As a composer for beloved films like “Coco,” Germaine Franco moves audiences while creating opportunities for young people in her community.

Illustration by Glenn Harvey
Illustration by Glenn Harvey

By Lynell George | Photo by Robert Zuckerberg

Germaine Franco ’84 had firmed up a full slate for 2020. As a much in-demand film composer, music producer and musician in Los Angeles, her roster is always lively — a series of seamless segues she’s mastered. But March arrived and the world shut down — abruptly, and hardly on an up note. Many creatives live in the swirl of unpredictability, but this strain of uncertainty was far different. 

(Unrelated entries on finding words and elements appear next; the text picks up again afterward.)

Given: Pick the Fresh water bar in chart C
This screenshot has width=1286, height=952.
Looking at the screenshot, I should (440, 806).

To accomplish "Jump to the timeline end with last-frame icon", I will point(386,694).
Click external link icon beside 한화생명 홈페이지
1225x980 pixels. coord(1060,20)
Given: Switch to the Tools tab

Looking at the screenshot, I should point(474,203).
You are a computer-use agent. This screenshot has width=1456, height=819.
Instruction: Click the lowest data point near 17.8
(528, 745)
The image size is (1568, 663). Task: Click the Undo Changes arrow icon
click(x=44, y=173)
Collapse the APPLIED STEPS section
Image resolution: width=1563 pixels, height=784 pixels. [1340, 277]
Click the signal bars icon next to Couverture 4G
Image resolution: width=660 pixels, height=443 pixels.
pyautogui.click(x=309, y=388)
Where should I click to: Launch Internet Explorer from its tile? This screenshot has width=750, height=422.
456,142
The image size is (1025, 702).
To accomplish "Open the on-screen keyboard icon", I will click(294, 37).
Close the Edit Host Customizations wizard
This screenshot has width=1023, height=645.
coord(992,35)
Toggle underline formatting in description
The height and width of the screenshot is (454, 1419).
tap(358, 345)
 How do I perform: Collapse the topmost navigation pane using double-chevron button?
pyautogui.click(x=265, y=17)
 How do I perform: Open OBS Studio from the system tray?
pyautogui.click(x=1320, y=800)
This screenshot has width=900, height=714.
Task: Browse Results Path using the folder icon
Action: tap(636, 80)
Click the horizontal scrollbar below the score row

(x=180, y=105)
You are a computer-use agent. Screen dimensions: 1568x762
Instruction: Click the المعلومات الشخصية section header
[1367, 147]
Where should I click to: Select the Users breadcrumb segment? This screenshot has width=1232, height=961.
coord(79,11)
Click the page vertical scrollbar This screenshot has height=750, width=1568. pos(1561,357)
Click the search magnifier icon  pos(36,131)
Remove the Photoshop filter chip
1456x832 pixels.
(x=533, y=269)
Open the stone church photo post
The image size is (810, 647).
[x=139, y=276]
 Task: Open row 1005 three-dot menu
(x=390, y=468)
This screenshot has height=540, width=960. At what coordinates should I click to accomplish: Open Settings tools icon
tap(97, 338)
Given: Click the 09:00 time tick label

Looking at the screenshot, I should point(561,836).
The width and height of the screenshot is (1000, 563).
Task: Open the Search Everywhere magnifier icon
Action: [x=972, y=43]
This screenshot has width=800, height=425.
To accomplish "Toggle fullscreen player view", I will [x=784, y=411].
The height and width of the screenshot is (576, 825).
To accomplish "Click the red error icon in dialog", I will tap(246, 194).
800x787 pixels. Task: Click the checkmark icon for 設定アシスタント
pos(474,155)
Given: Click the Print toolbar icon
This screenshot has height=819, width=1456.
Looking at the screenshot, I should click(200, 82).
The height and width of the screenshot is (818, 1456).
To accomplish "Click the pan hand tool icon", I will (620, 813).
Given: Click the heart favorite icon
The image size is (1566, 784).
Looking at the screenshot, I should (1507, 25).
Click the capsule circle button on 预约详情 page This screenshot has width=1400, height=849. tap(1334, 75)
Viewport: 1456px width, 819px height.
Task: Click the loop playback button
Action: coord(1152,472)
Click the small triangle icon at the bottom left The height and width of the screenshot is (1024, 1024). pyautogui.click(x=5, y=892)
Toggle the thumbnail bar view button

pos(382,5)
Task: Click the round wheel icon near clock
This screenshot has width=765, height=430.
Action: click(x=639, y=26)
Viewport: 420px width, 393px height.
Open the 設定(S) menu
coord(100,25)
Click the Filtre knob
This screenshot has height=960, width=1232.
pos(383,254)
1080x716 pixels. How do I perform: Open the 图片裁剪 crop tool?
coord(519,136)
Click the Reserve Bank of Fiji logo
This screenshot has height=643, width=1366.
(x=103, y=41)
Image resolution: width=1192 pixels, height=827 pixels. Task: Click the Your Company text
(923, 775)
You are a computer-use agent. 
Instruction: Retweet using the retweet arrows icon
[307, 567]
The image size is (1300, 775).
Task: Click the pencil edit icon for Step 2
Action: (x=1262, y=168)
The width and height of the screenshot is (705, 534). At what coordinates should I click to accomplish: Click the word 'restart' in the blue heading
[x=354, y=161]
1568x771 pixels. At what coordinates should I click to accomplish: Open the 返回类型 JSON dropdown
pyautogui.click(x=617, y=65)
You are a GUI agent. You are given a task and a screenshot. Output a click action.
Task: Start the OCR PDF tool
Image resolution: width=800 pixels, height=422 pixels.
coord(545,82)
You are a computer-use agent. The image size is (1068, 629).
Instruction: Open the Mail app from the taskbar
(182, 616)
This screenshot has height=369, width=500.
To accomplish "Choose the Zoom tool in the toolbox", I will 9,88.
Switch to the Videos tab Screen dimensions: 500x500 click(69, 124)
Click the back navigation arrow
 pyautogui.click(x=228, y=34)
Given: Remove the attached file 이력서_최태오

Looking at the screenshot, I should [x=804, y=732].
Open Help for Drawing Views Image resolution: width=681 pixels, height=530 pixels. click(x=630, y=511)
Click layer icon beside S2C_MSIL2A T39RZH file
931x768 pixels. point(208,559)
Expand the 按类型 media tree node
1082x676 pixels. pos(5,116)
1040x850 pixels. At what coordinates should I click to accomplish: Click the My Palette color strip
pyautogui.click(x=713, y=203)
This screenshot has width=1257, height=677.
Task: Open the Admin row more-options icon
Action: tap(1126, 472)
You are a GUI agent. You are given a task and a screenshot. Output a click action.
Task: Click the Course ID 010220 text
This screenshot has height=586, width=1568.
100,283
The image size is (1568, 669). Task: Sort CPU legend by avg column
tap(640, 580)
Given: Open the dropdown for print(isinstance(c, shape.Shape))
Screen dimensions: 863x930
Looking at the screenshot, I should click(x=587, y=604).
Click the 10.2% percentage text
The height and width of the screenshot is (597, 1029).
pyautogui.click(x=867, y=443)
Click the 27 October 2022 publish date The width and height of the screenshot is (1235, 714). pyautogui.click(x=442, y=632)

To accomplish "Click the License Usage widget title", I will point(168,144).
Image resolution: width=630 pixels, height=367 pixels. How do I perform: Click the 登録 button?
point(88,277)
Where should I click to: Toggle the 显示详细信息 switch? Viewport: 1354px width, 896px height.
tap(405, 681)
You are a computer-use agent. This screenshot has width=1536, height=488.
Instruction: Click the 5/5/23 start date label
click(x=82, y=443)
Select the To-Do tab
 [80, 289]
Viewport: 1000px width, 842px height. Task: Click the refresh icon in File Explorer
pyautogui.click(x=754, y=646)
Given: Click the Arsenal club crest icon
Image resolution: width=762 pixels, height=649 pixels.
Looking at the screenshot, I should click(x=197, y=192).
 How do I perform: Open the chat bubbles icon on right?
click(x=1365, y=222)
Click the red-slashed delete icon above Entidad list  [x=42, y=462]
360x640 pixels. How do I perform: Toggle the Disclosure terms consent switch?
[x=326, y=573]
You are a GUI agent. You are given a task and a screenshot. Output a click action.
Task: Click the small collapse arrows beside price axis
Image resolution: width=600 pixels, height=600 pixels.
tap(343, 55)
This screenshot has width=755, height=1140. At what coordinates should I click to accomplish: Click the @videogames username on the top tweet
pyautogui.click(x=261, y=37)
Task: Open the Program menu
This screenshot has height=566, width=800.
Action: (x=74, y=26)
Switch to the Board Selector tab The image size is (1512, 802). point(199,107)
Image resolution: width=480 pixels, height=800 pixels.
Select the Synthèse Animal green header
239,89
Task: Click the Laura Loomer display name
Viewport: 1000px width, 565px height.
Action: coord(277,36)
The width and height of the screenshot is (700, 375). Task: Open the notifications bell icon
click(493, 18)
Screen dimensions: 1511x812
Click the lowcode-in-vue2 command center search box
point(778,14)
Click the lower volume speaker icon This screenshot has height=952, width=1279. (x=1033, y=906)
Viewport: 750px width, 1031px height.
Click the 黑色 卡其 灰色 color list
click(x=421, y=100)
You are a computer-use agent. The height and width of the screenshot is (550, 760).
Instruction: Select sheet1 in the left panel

Despite the dips and spikes of a global pandemic, deadlines pressed — and so did the demand to focus on the work at hand. The chaos in the world notwithstanding, Franco knew she would have to trust her process in hopes that she might find a familiar place to float in the delicate space of creation, building environments and moods in music.

In late February, Franco took a brief timeout to chat at a street-side cafe, steps away from Sony Pictures Studios in downtown Culver City, a quiet yet quickly gentrifying community within LA’s sprawling Westside. She’s midpivot between projects, having just completed “Work It,” a teen dance movie for Netflix, and she’s ready to sink into something new. 

“Well, actually, I already started,” she admits after ordering a bowl of soup. “I’m doing ‘Curious George,’ an animated feature for Universal Animation. I literally finished and sent off  ‘Work It’ right before I came here.”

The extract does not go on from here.